[START OF Listed records]
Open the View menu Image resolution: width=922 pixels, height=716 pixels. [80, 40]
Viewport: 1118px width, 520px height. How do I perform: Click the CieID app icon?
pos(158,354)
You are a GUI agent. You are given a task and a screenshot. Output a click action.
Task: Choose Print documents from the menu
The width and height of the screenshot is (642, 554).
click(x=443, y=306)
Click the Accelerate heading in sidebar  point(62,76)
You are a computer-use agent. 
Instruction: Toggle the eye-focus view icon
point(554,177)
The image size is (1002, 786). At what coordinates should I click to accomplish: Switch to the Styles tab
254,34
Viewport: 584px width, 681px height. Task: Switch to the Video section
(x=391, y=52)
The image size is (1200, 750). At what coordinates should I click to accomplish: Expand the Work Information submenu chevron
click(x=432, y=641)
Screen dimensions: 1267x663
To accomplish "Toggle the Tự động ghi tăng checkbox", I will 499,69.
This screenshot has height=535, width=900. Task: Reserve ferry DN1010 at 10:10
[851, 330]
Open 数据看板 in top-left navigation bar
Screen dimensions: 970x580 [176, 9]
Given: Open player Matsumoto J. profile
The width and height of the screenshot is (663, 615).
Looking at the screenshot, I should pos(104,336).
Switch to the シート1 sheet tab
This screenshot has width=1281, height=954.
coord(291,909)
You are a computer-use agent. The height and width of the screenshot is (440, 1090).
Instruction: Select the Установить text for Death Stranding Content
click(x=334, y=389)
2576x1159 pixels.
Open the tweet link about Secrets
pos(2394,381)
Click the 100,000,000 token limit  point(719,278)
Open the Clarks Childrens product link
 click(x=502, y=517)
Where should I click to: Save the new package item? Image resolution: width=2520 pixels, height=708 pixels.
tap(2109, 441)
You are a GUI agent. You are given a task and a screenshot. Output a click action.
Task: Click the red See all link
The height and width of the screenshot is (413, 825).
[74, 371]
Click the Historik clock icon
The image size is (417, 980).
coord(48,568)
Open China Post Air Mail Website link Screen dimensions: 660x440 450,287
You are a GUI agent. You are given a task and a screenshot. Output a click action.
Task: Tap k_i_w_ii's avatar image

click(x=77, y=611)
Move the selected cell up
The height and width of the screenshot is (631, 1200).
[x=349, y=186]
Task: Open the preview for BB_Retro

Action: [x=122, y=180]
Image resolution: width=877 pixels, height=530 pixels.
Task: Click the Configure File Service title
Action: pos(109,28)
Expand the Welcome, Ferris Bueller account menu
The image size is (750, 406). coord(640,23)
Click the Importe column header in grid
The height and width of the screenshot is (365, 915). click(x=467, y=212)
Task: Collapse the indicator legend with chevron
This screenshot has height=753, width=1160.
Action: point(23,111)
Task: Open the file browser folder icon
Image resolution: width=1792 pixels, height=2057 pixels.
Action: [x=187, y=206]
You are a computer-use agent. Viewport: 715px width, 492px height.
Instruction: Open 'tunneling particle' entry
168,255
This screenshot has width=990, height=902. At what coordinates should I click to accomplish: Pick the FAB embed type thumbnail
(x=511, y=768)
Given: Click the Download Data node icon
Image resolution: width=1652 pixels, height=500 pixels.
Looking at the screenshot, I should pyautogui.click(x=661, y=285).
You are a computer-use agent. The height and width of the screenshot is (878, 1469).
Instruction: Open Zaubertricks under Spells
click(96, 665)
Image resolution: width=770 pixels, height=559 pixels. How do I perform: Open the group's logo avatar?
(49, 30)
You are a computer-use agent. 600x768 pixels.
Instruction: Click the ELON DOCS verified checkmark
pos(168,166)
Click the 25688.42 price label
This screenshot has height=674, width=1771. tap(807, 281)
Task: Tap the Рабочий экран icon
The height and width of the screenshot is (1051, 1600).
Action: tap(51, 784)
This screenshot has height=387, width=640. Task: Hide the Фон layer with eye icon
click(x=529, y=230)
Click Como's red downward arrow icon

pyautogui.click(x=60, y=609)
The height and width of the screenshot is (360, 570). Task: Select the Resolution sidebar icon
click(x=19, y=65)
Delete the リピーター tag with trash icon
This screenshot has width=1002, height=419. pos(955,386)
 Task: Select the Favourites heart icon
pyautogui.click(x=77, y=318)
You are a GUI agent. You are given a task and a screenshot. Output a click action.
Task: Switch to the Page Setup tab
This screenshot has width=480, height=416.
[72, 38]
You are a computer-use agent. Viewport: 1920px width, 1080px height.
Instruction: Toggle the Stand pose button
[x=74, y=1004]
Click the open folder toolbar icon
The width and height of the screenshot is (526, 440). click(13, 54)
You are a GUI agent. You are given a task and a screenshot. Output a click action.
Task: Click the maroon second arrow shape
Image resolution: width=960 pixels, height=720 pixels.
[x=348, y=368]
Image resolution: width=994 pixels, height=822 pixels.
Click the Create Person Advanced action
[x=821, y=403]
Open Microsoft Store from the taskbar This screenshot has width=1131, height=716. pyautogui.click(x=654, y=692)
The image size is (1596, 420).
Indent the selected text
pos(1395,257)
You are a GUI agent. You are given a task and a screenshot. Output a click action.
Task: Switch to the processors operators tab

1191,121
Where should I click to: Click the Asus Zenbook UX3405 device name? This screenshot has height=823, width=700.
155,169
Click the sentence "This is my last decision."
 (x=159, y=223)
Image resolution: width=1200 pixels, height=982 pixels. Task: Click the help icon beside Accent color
[END OF Listed records]
- Exercise task:
Retype all of the data above line for line, leaving every character unchanged.

- Answer to the exercise:
Open the View menu Image resolution: width=922 pixels, height=716 pixels. [80, 40]
Viewport: 1118px width, 520px height. How do I perform: Click the CieID app icon?
pos(158,354)
You are a GUI agent. You are given a task and a screenshot. Output a click action.
Task: Choose Print documents from the menu
The width and height of the screenshot is (642, 554).
click(x=443, y=306)
Click the Accelerate heading in sidebar  point(62,76)
You are a computer-use agent. 
Instruction: Toggle the eye-focus view icon
point(554,177)
The image size is (1002, 786). At what coordinates should I click to accomplish: Switch to the Styles tab
254,34
Viewport: 584px width, 681px height. Task: Switch to the Video section
(x=391, y=52)
The image size is (1200, 750). At what coordinates should I click to accomplish: Expand the Work Information submenu chevron
click(x=432, y=641)
Screen dimensions: 1267x663
To accomplish "Toggle the Tự động ghi tăng checkbox", I will 499,69.
This screenshot has height=535, width=900. Task: Reserve ferry DN1010 at 10:10
[851, 330]
Open 数据看板 in top-left navigation bar
Screen dimensions: 970x580 [176, 9]
Given: Open player Matsumoto J. profile
The width and height of the screenshot is (663, 615).
Looking at the screenshot, I should pos(104,336).
Switch to the シート1 sheet tab
This screenshot has width=1281, height=954.
coord(291,909)
You are a computer-use agent. The height and width of the screenshot is (440, 1090).
Instruction: Select the Установить text for Death Stranding Content
click(x=334, y=389)
2576x1159 pixels.
Open the tweet link about Secrets
pos(2394,381)
Click the 100,000,000 token limit  point(719,278)
Open the Clarks Childrens product link
 click(x=502, y=517)
Where should I click to: Save the new package item? Image resolution: width=2520 pixels, height=708 pixels.
tap(2109, 441)
You are a GUI agent. You are given a task and a screenshot. Output a click action.
Task: Click the red See all link
The height and width of the screenshot is (413, 825).
[74, 371]
Click the Historik clock icon
The image size is (417, 980).
coord(48,568)
Open China Post Air Mail Website link Screen dimensions: 660x440 450,287
You are a GUI agent. You are given a task and a screenshot. Output a click action.
Task: Tap k_i_w_ii's avatar image

click(x=77, y=611)
Move the selected cell up
The height and width of the screenshot is (631, 1200).
[x=349, y=186]
Task: Open the preview for BB_Retro

Action: [x=122, y=180]
Image resolution: width=877 pixels, height=530 pixels.
Task: Click the Configure File Service title
Action: pos(109,28)
Expand the Welcome, Ferris Bueller account menu
The image size is (750, 406). coord(640,23)
Click the Importe column header in grid
The height and width of the screenshot is (365, 915). click(x=467, y=212)
Task: Collapse the indicator legend with chevron
This screenshot has height=753, width=1160.
Action: point(23,111)
Task: Open the file browser folder icon
Image resolution: width=1792 pixels, height=2057 pixels.
Action: [x=187, y=206]
You are a computer-use agent. Viewport: 715px width, 492px height.
Instruction: Open 'tunneling particle' entry
168,255
This screenshot has width=990, height=902. At what coordinates should I click to accomplish: Pick the FAB embed type thumbnail
(x=511, y=768)
Given: Click the Download Data node icon
Image resolution: width=1652 pixels, height=500 pixels.
Looking at the screenshot, I should pyautogui.click(x=661, y=285).
You are a computer-use agent. The height and width of the screenshot is (878, 1469).
Instruction: Open Zaubertricks under Spells
click(96, 665)
Image resolution: width=770 pixels, height=559 pixels. How do I perform: Open the group's logo avatar?
(49, 30)
You are a computer-use agent. 600x768 pixels.
Instruction: Click the ELON DOCS verified checkmark
pos(168,166)
Click the 25688.42 price label
This screenshot has height=674, width=1771. tap(807, 281)
Task: Tap the Рабочий экран icon
The height and width of the screenshot is (1051, 1600).
Action: tap(51, 784)
This screenshot has height=387, width=640. Task: Hide the Фон layer with eye icon
click(x=529, y=230)
Click Como's red downward arrow icon

pyautogui.click(x=60, y=609)
The height and width of the screenshot is (360, 570). Task: Select the Resolution sidebar icon
click(x=19, y=65)
Delete the リピーター tag with trash icon
This screenshot has width=1002, height=419. pos(955,386)
 Task: Select the Favourites heart icon
pyautogui.click(x=77, y=318)
You are a GUI agent. You are given a task and a screenshot. Output a click action.
Task: Switch to the Page Setup tab
This screenshot has width=480, height=416.
[72, 38]
You are a computer-use agent. Viewport: 1920px width, 1080px height.
Instruction: Toggle the Stand pose button
[x=74, y=1004]
Click the open folder toolbar icon
The width and height of the screenshot is (526, 440). click(13, 54)
You are a GUI agent. You are given a task and a screenshot. Output a click action.
Task: Click the maroon second arrow shape
Image resolution: width=960 pixels, height=720 pixels.
[x=348, y=368]
Image resolution: width=994 pixels, height=822 pixels.
Click the Create Person Advanced action
[x=821, y=403]
Open Microsoft Store from the taskbar This screenshot has width=1131, height=716. pyautogui.click(x=654, y=692)
The image size is (1596, 420).
Indent the selected text
pos(1395,257)
You are a GUI agent. You are given a task and a screenshot. Output a click action.
Task: Switch to the processors operators tab

1191,121
Where should I click to: Click the Asus Zenbook UX3405 device name? This screenshot has height=823, width=700.
155,169
Click the sentence "This is my last decision."
 (x=159, y=223)
Image resolution: width=1200 pixels, height=982 pixels. Task: Click the help icon beside Accent color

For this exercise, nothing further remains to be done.